Cine Belas Artes está de volta

O renascimento de um ícone do cinema de São Paulo

Agora rebatizado de Caixa Belas Artes, o bom e velho Cine Belas Artes, fechado em março de 2011, está de volta. E com boas novidades. De acordo com a diretora do cinema, Barbara Sturm (que administra o complexo junto com seu pai, André Sturm), o Belas Artes terá uma sala somente para a exibição de lançamentos nacionais, chamada SP Cine, e ingressos mais acessíveis. Acrescentando também que agora o cinema terá um diferencial em comparação aos outros cinemas de rua: ingressos a R$ 20 (inteira). E a partir de 11 de agosto, todas as sessões custam R$ 10. Quem é trabalhador (com carteira de trabalho ou holerite em mãos), estudante ou idoso paga apenas R$ 5 (meia-entrada) para conferir os filmes.
Com exceção das paredes, toda a estrutura foi reformada, incluindo a parte elétrica, o ar condicionado, as poltronas, e todo o sistema de som, projeção e iluminação. A sala 4 (Cine Aleijadinho) é dedicada a filmes nacionais, dentre estreias, obras sem distribuição no mercado e clássicos. Já a sala 2 (Cândido Portinari) terá um palco para eventos mensais relacionados a outras expressões de arte, como pocket shows, videoinstalações ou até mesmo peças de teatro. Todas elas terão cadeiras numeradas, rampas de acessibilidade e assentos próprios para cadeirantes e obesos.
Segundo Barbara, o espaço tem pelo menos três novidades que destacam a relação entre o Belas Artes e o cinema autoral. Uma delas é um mural de fotos em agradecimento à mobilização popular feita para que o cinema voltasse. A outra é uma vinheta de segurança gravada com trechos de filmes clássicos como Nosferatu, Cidadão Kane, Metrópolis, Caixa de Pandora e Cão Andaluz. Por fim, as paredes terão painéis temáticos com reprodução de pôsteres do cinema italiano, de Alfred Hitchcock e do expressionismo alemão.
Em todo o cinema, percebe-se a inclusão das cores vermelho e verde à decoração.
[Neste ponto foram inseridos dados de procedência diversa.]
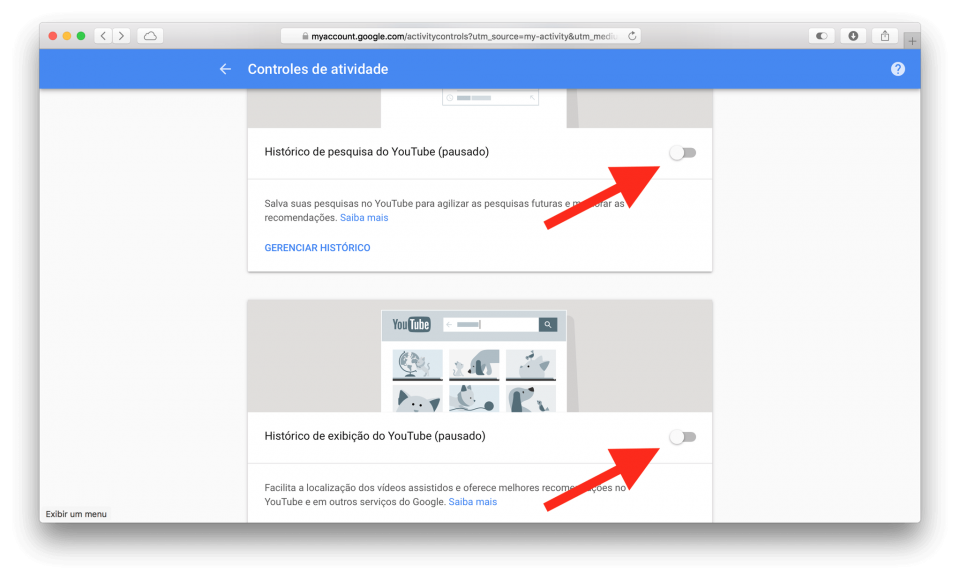Navigate forward using Safari's forward arrow
The image size is (960, 579).
pyautogui.click(x=122, y=35)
Mas é o hall que demonstra as mudanças mais evidentes, com a instalação de um espelho com mais iluminação. E a administração promete o famoso combo pipoca e refrigerante a preço mais acessível que os concorrentes. Além disso, a lanchonete terá opções para dieta vegana.
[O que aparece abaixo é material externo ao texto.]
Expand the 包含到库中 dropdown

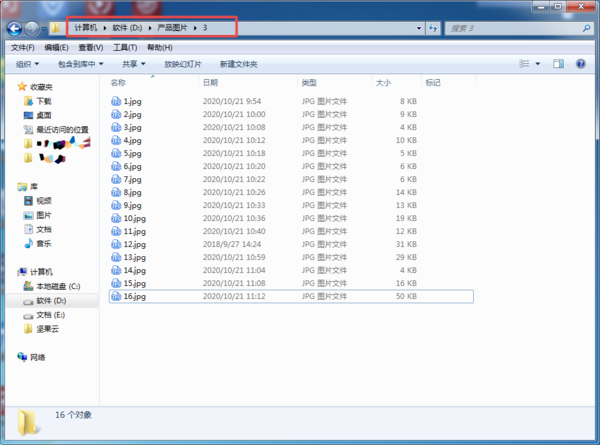pos(80,64)
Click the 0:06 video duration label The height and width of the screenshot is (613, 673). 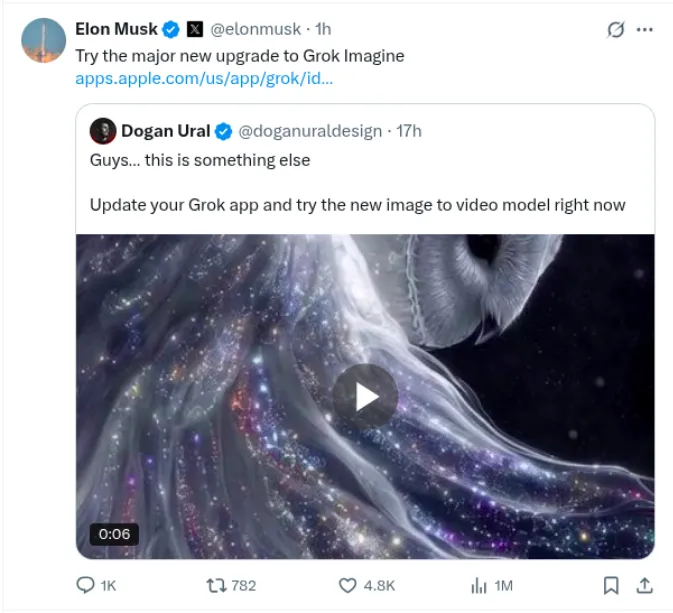(x=115, y=534)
Iniciativas clássicas do Belas Artes, como o Noitão e o Cineclube, estarão de volta em agosto. Além de mencionar a importância que o cinema tem para a história de São Paulo, André Sturm também mencionou a importância do público cinéfilo da cidade. Ainda afirmou que nos próximos meses, o cinema receberá retrospectivas dos diretores Jia Zhang-ke, da China; do norte-americano Gus Van Sant, e também mostras de filmes paraguaios e africanos.

História 
Famoso pelas sessões de sexta-feira que duravam a noite inteira, o Belas Artes – que fechou em 17 de março de 2011 – foi um cinema de vanguarda e de arte desde que abriu, em 1943, como Cine Ritz. Cinéfilos, atraídos pela programação que passava longe dos blockbusters comerciais, debatiam os filmes durante horas após a sessão nos bares Riviera e Ponto 4, que ficavam em frente ao cinema, na esquina da Consolação com a Paulista. Dos bares, reduto de artistas e intelectuais, restou o Riviera, que, assim como o Caixa Belas Artes, voltou a revigorar a vida noturna local.